As I mentioned above, the last thing that you need to focus on are teams, process and technologies that store, replicate and move the data from one system to another.
Teams’ readiness points to competence of people in understanding data and technologies supporting the data. Do people understand the need for strong and resilient reference data? Do people have the data culture? Data culture simply implies that people argue based on data and not on emotions and egos.
Finally, technologies part should be obvious–if there are gaps that exist due to lack of technologies then those technologies need to be brought in. For example, if a gap points to lack of real time data, then it is mandatory that there has to be a solution, in-house or hosted, that provides real time data. Technologies like Hadoop, Kafka or Sqoop, among others may be needed for this type of solution if hosted in-house.
Every company that has some type of retail and transactional work will need a few key systems. The first such system is one that allows you to recognize sales and orders. All data from the sales and orders flow through this system. What is the difference between an order and a sale? An order has an order header and one or more order lines. It also has shipment and shipment lines. Further, it may have invoices and invoices lines–depending on multiple invoices being generated for a given order due to different ship-to/bill-to addresses. When all these are collapsed into one single item and revenue is actually accrued to a given book of business, it may be referred to as a “sale”. Simply stated, the final dollars that the company gets from an order is the sale. Hence there should be an existing system to capture and store the order and sale data. This is typically the ecommerce platform and/or point-of-sales system in a retail company.
There should be another system that should consolidate orders and sales from myriad upstream transactional systems. That system is typically called the Operational Data Store or ODS. This system is also needed because it’s the first place where all data from different channels come together into a single data store. It is possible that ODS can also lend itself to some level of lightweight reporting.
Further downstream, there is a need for an aggregating system–typically referred to as the data warehouse or mart system. This is the system that largely helps with heavy duty reporting, analytics and perhaps a bit of predictive analytics.
Finally, you may need a system to do some amount of predictive analytics, statistical “what-if” scenarios, data sciences and research. Typically, this type of work can be best done through the power of distributed computing. Big Data technologies like Hadoop, Storm and Spark do this fairly well. Teradata, DB2 and Oracle also do it as well, however, the price-point changes dramatically.

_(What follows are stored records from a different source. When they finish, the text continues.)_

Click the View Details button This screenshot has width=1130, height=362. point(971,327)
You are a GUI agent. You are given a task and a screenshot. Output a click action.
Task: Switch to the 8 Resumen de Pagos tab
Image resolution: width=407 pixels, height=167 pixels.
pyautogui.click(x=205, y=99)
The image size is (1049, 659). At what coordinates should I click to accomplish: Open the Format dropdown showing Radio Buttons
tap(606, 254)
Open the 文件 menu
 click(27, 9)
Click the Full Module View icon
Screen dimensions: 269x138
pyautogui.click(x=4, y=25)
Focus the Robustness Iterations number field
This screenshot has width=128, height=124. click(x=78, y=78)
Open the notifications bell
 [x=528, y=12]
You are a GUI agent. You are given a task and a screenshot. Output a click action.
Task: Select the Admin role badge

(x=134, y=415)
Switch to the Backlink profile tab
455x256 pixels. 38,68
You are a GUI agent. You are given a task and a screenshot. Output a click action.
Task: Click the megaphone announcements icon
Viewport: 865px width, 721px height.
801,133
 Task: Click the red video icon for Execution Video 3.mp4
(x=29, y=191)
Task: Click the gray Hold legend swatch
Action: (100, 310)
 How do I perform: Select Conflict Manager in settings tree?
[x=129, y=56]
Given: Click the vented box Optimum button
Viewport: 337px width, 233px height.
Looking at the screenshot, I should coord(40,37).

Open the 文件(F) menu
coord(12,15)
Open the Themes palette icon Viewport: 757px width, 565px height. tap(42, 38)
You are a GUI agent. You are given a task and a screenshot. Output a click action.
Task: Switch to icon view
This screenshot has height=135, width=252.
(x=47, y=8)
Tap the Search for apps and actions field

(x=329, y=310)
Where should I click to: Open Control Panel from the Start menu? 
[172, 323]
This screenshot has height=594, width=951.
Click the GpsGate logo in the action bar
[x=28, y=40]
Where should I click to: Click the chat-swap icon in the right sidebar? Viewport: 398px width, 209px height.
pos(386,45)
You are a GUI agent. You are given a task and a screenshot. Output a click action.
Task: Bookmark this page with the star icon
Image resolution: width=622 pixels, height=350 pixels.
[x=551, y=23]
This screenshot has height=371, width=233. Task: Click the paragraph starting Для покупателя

As the scale becomes bigger–that is to say that as the number of orders per day and number of visits on the e-commerce site increase dramatically—the solutions may change somewhat but if you have architected the solutions right and build them on right technologies, it may not change dramatically. Building on systems that are scalable and extensible allows you to do that. In other words, design for ten years ahead and build for the next year or so. This is to ensure you don’t lock yourself into a huge upfront cost.